- by Patricia McLinn
Forget Ed Begley, Jr. — writers are the greenest of the green.
You want to talk recycling? We recycle everything. Good, bad, imaginary – it doesn’t matter. Nothing gets thrown away.
A few years back I was preparing to leave on a trip. I had a few things that needed to go out in the mail. So I stopped at the corner mailbox on the way to the airport. Pulled back the lid and tossed the envelopes in.
As the items slid into the maw of the U.S. Postal Service, I saw that they included the blue one that held my plane ticket.
I grabbed. Actually touched one of the envelopes. Not the blue one. It dropped like a rock. I heard it hit bottom. .
Before the lid slapped closed, however, the thought rose up I can use this in a book someday.
I haven’t. Yet. (But the incident’s still mine, you hear that all you writers – mine! Keep your recycling paws off it!)
Which raises another point. Writers are such ardent recyclers that we will on occasion, ahem, borrow other people’s childhoods, names, pets, histories, virtues and awful blind dates.
A friend was telling me about her worst-ever blind date. I’m not giving away the details, but I’ll share that the date involved a tiny water craft and the unexpected arrival of an unwelcome visitor.
As any friend would, I expressed my dismay for her. I hardly had out my second “how awful” when to my astonishment, she grabbed my arm and got in my face. “I know that look. Get that look off your face,” she said.
“That glassy-eyed I-can-use-this-in-a-book-someday look. Don’t you dare. Do you hear me? Don’t you dare!”
I swear, I truly wasn’t planning to use it. Then. But once she brought it up . . . Ever since, it’s sat there among my recyclables, enticing me. And surely there’s a statute of limitations on a writer not using even the worst-blind-date-ever, right?
(Just remember, the incident’s still mine, you hear that all you writers – mine! Keep your recycling paws off it!)
An elderly man said to me in a pub in County Donegal, “Ireland’s greatest export has always been its youth,” and the images and thoughts that stirred became A New World. A sign in a Wyoming museum gave only a first initial for one of the pioneer ranchers, and that went into the “What if” recycling bin and became Widow Woman. A song lyric came in through my ears, sat around a while, then came out as the backstory for At the Heart’s Command.
No question, the best recyclers ever.
And, we add another layer of green, so to speak.

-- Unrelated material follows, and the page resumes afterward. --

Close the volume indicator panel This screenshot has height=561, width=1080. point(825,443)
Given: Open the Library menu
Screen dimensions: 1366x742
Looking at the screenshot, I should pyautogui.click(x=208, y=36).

Because, not only do we recycle, we compost.
Everything and anything that doesn’t get recycled as a recognizable scene, event, character trait, piece of dialogue, theme, or other tidbit gets added into the compost pile most of us have been keeping (knowingly or not) since birth.
My sister-in-law has known me since I was in first grade. After she read my second book, which was set in my dad’s home town of Gloucester, Mass., a place where we’d all attended several family reunions, she said, “For the first time, I understand all those details you always collected. You were storing them up to describe this setting. But you moved things around, too.”
Exactly. Because this wasn’t a straight recycling job. The details – many gathered long before I thought to write that story — had gone through the writer’s composting process.
Start with a hodgepodge of shredded green details, mix them together in a bin, add some shredded paper to provide the necessary browns, keep moist with regular applications of water (or Tab or wine, in my case) and let nature work its magic.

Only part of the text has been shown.